2. A good leader is one who helps us when we have problems – we need them to make change for us. We give them that power, so that our lives become better.
3. Good leaders are primarily concerned about the sanctity of the group. All their efforts should be directed at keeping the group together, and in ensuring that conflicts do not split the group – or ‘spoil’ the group atmosphere. (This is one of the most common statements I encountered). Thus, the leader should protect the group from all kinds of threat: internal and external.
4. The one who makes the decisions is the leader. Students exhibited a particular kind of disdain for opinion-sharing. While the sharing of opinions is important, however the leader has to make the decision – and it is okay if this decision puts a few members in the minority. This is the leader’s prerogative.
The issue here is still that of leadership being out of our reach. The problem when we look at our authorities for answers, when we glamourise leadership is that it becomes equally easy for us to disclaim responsibility of our own lives. Leadership is seen as the talent, or alternatively the burden, of the few who work tirelessly for the rest of us. An equally significant image of leadership that crops up over and over again is that of sacrifice. Giving up our own comforts, our own lives for the pursuit of our dreams, our hopes is another deep-rooted myth which I confronted time and again.
And I will not blame ourselves for upholding and following these principles. For centuries we have glamourised and looked up to those extraordinary men and women who changed our worlds. We have made them our heroes, put them on pedestals, and worshipped at their shrines. However, as the world falls further into incredibly complex problems, pinning our hopes and dreams on a few, extraordinary individuals seems to be rather futile. The more we look to our authorities for answers, the more they fail us, and instead of searching for our own solutions, we mindlessly look for replacements. How long can we continue down this sisyphean path?

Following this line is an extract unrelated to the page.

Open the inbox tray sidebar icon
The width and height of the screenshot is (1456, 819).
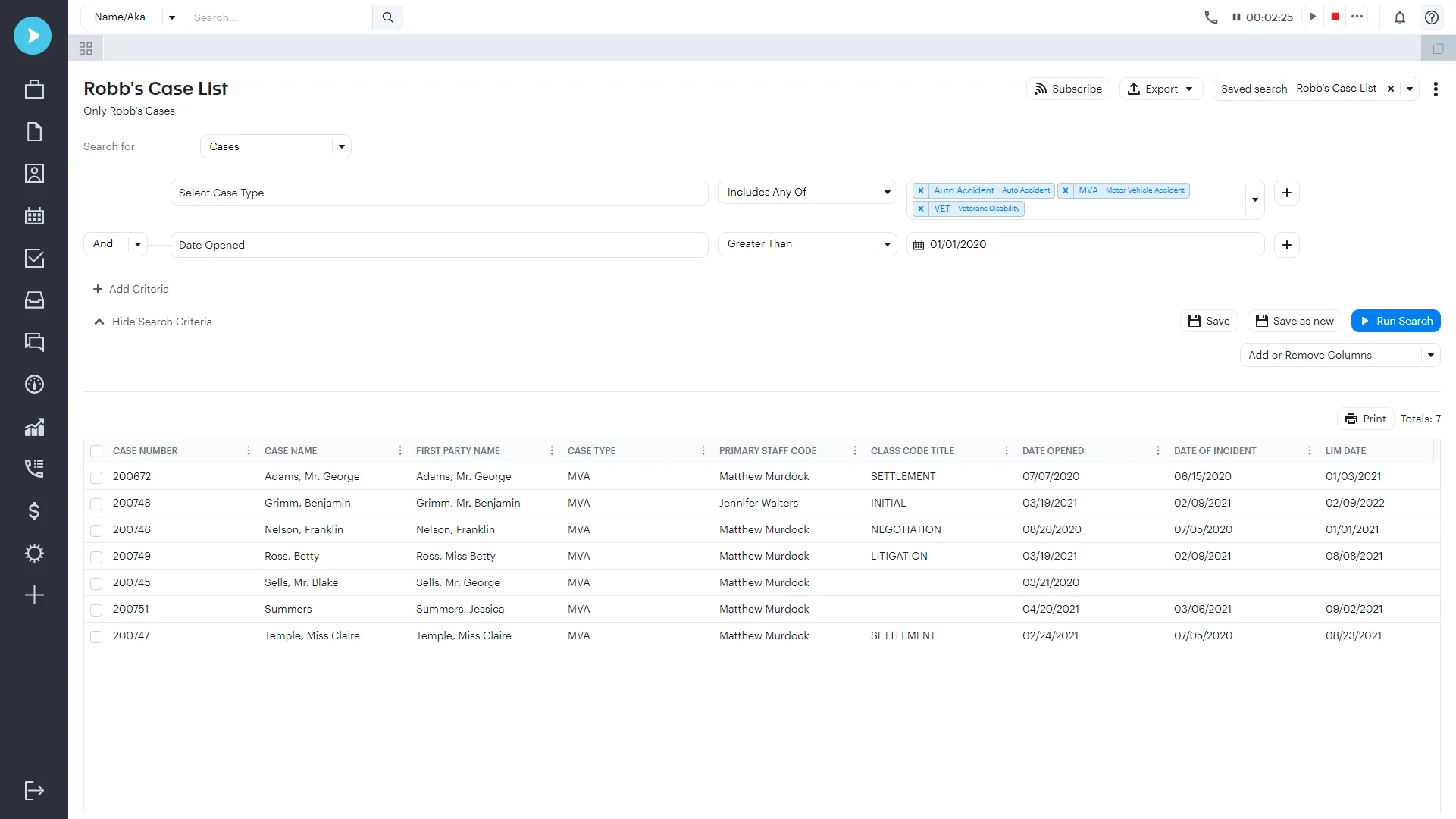34,300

Leadership lore today is filled with how everyone can be leaders. Starting with the small,everyday moments where one can impact someone else’s life, to the biggies: managing and leading teams, starting own companies and ventures, identifying and designing creative solutions to deep-rooted, systemic problems. For me, the first step in making leadership available for my student, was to demonstrate that leadership is not something to be scared about. Failure is not something to be ashamed of. By creating spaces in the university where it was okay for students to try and fail, it was okay for students to attempt the impossible, I saw big differences! I am only just starting down this pathway to my own enlightenment, but I do believe I am on the right track.